One Month to Legal Entity Customer Due Diligence Requirements Taking Effect

DepositoryBank Risk and Compliance Writer is taking a brief break today from its series on the CFPB’s Semi-annual Report to remind banks that there is one month remaining before FinCEN’s Customer Due Diligence Requirements for Financial Institutions takes effect.

On May 11, 2018, financial institutions will be required to complete customer due diligence tasks on any legal entity customer opening a new account. This includes identifying and verifying the identity of any person or entity with 25 percent ownership (ownership prong of the rule), as well as one person in a significant role, such as CEO or CFO (control prong of the rule).

To help financial institutions understand the rule, FinCEN originally published a CDD Frequently Asked Questions (FAQ) bulletin in July 2016 that covered 26 questions. With the deadline looming, FinCEN added a second CDD FAQ last week, this time covering 37 questions.

A Quick Glimpse at Latest FAQ’s First 10 Questions

Here is a quick recap of the topics covered in the first 10 questions in FinCEN’s most recent FAQ, along with a summary of some of its answers:

  1. Beneficial Ownership Threshold: FinCEN indicates that financial institutions may use a lower ownership threshold than the rule’s stated 25 percent if it deems that appropriate for its risk profile. In other words, institutions can choose to be more stringent than the rule.
  2. Beneficial Ownership and other AML requirements
  3. Complex Ownership Structures: According to the FAQ, “Covered financial institutions must obtain from their legal entity customers the identifications of individuals who satisfy the definition, either directly or indirectly through multiple corporate structures.” FinCEN provides a written and graphic example of this that is helpful for explaining the rule to employees who will be responsible for this task.
  4. Methods for Identification and Verification: FinCEN notes that, “Covered financial institutions must verify the identity of each beneficial owner according to risk-based procedures that contain, at a minimum, the same elements financial institutions are required to use to verify the identification of individual customers under applicable customer identification program (CIP) requirements.”
  5. Beneficial Owner Address: Banks may gather either a residential or business address for beneficial owners.
  6. Legal Entity Representative
  7. Existing Customer as Beneficial Owner of New Legal Entity Customer Account: Per the rule, financial institutions must identify and verify the beneficial owners at the time the new account is opened.

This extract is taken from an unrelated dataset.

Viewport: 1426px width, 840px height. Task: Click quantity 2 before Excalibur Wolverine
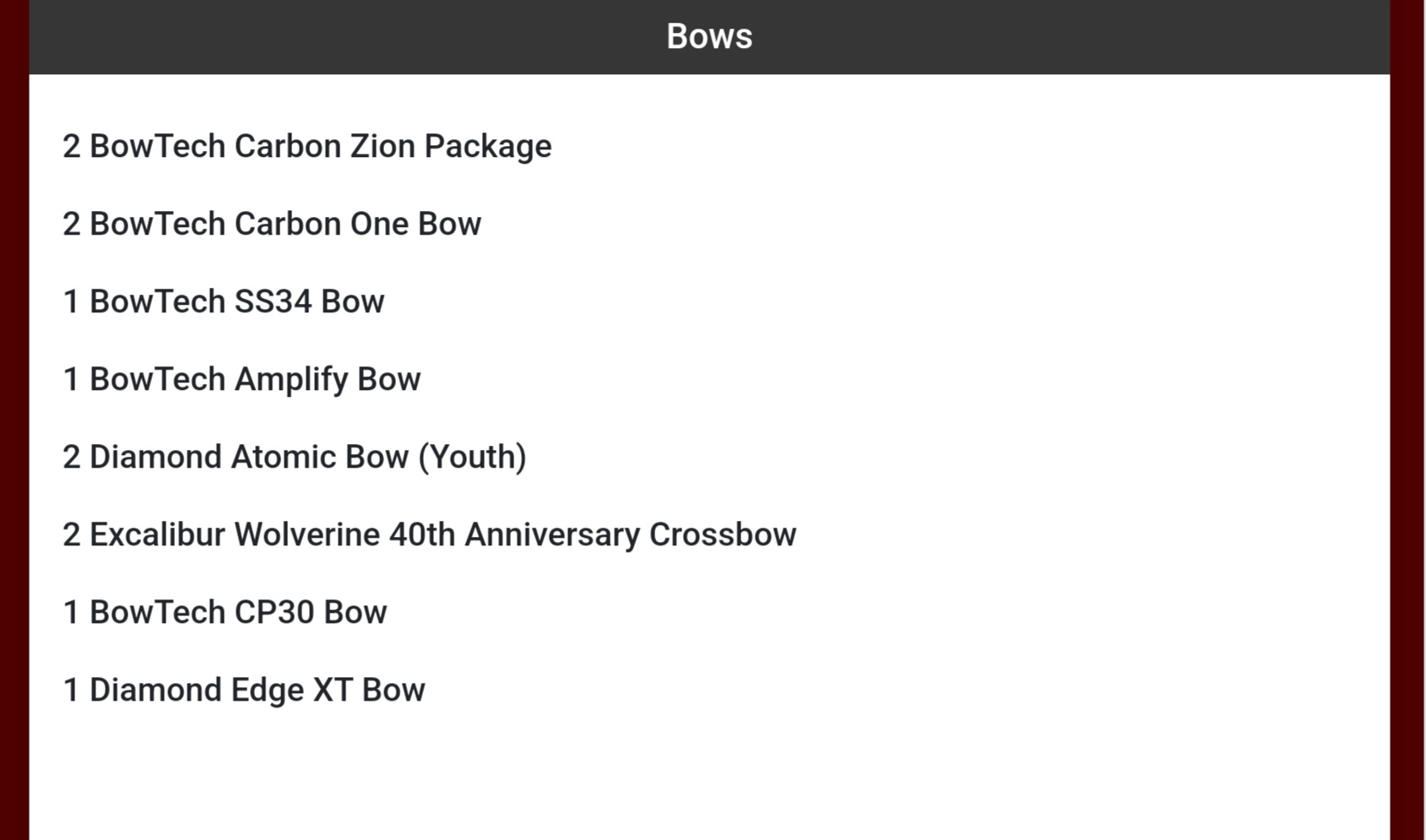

The FAQ provides some additional nuance to this requirement, stating that, “If the individual identified as the beneficial owner is an existing customer of the financial institution and is subject to the financial institution’s CIP, a financial institution may rely on its possession to fulfill the identification and verification requirements, provided the existing information is up-to-date, accurate, and the legal entity customer’s representative certifies or confirms (verbally or in writing) the accuracy of the pre-existing CIP information.”
  8. Use of Certification Form: FinCEN clarifies in the FAQ that banks are not required to use its Certification Form, which is available in a Word format and a fillable format. If choosing not to use FinCEN’s form, just make sure to capture all the information it does.
  9. Multiple Sets of Beneficial Ownership Certification Documents
  10. Single Entity Customer Opening Multiple Accounts

As you prepare for next month’s implementation date, make sure to review FinCEN’s most recent FAQ and include it in your employee training on the rule.

Tomorrow, Bank Risk and Compliance Writer will return to discussing the CFPB’s Semi-annual Report, specifically the anticipated Final Rules expected from the Bureau in the near term.